By 1982, there were allegations that exams were sold and to combat these types of malpractices, examinations were cancelled at some centers affecting both innocent and guilty students.

The organisation as a whole has failed to keep a rigorous and challenging curriculum. In 2019, WAEC still offers students the option to study subjects like shorthand. One may argue that the lack of an efficient examination body is one of the reasons why the performance of youth in west African countries pale in comparison to western and sub continental counterparts. The fact that the syllabus still remains what it was when the organisation was first founded is proof of the lack of an effective body.

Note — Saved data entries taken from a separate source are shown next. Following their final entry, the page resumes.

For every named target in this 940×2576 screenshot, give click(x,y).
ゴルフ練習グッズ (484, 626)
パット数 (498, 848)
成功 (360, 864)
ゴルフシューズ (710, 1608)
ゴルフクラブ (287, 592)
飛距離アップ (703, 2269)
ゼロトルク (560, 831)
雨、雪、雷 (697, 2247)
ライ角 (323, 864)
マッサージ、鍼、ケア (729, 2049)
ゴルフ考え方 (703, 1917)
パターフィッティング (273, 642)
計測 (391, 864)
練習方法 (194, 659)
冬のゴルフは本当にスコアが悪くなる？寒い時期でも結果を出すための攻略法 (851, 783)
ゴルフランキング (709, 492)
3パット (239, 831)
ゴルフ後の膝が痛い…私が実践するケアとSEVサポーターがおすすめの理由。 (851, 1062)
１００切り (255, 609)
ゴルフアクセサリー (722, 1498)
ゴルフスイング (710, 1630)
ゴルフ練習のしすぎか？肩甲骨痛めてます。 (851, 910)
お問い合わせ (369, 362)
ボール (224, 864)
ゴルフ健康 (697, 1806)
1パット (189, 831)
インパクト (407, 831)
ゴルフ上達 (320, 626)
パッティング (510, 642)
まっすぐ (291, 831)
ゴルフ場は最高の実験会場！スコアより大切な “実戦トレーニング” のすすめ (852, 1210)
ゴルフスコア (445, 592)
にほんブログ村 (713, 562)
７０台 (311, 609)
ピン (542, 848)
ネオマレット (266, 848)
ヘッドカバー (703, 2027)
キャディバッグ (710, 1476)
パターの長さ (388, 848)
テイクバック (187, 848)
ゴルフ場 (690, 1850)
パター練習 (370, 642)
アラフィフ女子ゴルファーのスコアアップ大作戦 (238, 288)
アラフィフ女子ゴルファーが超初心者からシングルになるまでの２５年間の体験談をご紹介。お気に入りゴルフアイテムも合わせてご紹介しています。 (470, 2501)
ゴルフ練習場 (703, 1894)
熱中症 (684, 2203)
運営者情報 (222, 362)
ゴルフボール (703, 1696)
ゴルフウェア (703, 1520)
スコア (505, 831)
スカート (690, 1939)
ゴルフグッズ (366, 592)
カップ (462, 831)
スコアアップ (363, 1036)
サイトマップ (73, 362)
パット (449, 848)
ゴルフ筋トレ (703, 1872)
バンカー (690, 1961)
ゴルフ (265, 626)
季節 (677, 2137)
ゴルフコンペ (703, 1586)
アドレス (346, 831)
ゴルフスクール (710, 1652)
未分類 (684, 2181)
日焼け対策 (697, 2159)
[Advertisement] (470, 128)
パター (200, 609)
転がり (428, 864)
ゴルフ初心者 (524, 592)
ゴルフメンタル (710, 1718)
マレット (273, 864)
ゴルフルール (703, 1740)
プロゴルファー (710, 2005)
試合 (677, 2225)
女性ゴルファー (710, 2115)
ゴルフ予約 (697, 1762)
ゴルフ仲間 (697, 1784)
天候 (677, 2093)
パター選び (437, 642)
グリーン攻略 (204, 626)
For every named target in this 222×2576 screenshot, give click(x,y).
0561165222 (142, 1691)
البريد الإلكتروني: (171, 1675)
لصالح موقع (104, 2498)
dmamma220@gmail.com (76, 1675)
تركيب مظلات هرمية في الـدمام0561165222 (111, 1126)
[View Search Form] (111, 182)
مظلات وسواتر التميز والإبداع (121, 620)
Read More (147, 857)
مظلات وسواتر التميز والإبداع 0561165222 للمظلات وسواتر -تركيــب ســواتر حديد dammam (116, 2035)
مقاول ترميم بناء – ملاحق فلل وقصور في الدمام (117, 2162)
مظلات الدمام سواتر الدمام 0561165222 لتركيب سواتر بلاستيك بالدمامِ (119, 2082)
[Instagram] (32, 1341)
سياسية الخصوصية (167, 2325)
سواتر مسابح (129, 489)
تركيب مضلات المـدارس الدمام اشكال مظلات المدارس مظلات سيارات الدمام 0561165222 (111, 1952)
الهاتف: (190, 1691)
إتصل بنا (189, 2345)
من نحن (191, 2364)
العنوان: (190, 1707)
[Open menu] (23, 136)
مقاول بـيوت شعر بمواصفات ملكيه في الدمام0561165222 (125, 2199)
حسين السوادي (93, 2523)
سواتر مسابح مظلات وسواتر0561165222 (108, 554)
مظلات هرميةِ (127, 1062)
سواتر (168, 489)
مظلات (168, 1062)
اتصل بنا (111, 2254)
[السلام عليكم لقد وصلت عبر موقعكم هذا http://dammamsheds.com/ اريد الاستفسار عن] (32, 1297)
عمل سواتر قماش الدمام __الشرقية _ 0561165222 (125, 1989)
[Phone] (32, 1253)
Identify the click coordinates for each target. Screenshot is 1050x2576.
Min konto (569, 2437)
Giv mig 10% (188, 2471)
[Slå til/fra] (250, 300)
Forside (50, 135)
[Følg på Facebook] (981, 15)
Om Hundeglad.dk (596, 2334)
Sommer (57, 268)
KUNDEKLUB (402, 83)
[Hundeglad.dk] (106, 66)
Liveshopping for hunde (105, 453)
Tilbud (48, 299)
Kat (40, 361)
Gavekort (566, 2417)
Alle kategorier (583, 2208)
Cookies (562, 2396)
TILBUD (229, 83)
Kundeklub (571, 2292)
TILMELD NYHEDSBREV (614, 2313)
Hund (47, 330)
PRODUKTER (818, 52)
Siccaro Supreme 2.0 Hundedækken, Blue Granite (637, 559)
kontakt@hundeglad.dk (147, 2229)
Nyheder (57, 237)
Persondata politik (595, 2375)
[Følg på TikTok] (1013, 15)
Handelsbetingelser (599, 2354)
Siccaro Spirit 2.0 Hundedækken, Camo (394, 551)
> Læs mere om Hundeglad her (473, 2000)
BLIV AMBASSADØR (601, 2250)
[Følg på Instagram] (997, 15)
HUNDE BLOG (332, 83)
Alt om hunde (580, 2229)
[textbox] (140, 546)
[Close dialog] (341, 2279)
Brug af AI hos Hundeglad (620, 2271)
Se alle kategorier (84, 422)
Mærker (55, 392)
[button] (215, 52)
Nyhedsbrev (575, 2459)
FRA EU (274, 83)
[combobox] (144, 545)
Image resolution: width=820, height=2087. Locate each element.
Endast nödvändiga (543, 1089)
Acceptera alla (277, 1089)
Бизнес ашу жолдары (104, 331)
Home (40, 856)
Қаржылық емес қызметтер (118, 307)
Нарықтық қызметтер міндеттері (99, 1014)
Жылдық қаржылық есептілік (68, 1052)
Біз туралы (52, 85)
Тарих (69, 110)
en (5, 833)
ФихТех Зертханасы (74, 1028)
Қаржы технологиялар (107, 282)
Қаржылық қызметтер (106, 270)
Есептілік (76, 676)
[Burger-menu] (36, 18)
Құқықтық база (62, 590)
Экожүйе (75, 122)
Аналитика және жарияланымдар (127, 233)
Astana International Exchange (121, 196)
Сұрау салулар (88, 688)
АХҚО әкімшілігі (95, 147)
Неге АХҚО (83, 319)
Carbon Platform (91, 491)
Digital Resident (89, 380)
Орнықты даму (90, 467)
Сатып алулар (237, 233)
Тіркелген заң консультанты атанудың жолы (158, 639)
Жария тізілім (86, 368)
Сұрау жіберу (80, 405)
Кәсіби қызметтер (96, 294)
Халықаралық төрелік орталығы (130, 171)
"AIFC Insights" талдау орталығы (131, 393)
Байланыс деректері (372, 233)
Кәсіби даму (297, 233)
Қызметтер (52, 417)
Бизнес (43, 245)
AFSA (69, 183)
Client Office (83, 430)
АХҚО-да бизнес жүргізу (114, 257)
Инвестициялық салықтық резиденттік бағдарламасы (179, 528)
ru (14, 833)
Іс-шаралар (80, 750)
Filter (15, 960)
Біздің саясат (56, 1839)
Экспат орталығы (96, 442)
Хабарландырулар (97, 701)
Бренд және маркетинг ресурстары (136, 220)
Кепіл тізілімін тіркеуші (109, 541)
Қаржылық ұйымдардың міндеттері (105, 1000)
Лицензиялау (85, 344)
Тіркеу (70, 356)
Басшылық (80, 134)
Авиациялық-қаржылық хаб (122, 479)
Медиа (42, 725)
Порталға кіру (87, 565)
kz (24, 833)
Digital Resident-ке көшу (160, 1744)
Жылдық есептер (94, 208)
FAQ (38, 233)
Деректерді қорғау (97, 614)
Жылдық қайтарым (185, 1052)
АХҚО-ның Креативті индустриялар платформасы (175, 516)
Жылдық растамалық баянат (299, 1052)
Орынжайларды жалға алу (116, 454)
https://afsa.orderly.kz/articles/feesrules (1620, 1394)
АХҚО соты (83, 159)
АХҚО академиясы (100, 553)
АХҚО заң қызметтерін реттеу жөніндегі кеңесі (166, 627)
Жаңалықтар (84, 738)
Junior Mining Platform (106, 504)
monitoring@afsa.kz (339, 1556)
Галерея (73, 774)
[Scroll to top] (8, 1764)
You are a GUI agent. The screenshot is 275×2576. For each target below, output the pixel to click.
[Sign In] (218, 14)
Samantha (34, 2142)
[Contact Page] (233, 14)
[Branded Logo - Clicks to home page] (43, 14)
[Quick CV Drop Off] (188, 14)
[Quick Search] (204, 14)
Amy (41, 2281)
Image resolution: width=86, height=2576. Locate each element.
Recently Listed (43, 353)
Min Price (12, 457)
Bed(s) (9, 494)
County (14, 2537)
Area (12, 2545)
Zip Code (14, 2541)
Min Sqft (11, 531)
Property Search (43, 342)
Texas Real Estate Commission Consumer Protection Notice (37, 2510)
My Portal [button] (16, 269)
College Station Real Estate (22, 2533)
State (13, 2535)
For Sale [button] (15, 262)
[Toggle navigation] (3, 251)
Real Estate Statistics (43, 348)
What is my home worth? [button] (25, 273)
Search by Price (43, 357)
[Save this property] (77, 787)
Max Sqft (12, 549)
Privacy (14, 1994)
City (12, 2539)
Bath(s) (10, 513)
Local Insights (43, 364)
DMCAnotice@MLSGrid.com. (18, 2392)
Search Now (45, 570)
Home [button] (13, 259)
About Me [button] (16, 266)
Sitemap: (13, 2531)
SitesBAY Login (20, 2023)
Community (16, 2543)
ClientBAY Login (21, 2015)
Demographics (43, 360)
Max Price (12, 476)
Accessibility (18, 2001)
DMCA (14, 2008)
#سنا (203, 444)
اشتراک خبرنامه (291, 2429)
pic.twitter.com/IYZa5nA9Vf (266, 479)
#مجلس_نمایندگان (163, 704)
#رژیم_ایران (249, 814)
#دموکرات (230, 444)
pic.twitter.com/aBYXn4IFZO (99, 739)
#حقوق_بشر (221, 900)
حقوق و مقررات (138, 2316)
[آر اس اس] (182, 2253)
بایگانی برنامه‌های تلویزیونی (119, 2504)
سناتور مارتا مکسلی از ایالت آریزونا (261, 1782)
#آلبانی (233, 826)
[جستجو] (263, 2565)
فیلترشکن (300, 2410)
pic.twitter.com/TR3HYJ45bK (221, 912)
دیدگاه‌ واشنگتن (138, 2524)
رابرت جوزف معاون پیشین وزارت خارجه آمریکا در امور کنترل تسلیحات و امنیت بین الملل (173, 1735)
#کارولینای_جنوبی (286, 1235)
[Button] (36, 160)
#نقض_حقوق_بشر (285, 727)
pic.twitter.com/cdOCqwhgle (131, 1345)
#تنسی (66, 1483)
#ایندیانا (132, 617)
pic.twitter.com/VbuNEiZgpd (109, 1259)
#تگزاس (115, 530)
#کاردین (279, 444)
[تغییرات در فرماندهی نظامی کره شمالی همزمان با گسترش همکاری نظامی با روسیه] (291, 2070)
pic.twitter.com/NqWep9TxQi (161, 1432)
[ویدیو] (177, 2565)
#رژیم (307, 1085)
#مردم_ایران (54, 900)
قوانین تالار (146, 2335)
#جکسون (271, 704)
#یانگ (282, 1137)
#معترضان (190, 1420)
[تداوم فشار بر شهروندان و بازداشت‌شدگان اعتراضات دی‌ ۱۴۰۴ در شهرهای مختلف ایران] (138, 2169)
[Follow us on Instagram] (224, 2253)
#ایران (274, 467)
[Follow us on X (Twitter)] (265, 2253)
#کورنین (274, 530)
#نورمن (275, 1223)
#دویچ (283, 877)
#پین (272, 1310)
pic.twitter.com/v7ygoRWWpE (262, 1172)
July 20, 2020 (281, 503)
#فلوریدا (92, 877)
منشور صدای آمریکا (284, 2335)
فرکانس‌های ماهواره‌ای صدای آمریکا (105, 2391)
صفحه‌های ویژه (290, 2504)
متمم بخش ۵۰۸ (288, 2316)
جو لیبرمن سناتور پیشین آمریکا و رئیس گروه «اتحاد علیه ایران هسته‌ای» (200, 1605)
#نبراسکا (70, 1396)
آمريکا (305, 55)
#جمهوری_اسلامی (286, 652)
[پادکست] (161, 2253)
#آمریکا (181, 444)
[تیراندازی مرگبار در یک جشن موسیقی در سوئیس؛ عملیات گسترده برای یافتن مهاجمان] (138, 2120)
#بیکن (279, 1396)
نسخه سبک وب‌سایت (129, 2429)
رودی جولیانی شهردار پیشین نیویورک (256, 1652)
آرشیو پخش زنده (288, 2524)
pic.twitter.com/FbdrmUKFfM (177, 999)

On August 16, 2020, a day before the commencement of WASSCE, there was an alleged circulation of the mathematics paper scheduled for August 17 on social media. However, the council swiftly debunked the reports, described them as fake, and typical of scammers every other examination year. In an interview with the News Agency of Nigeria, Mr. Patrick Areghan, WAEC Head of National Office reacted to the reports widely circulated on social media, saying it was " false, malicious, misleading and wicked".

On 4 November 2025, the Head of Public Affairs at WAEC, John Kapi, clarified that the West African Examinations Council (WAEC) has dismissed reports in the media suggesting that the results of more than 34,000 candidates have been withheld over alleged examination malpractice.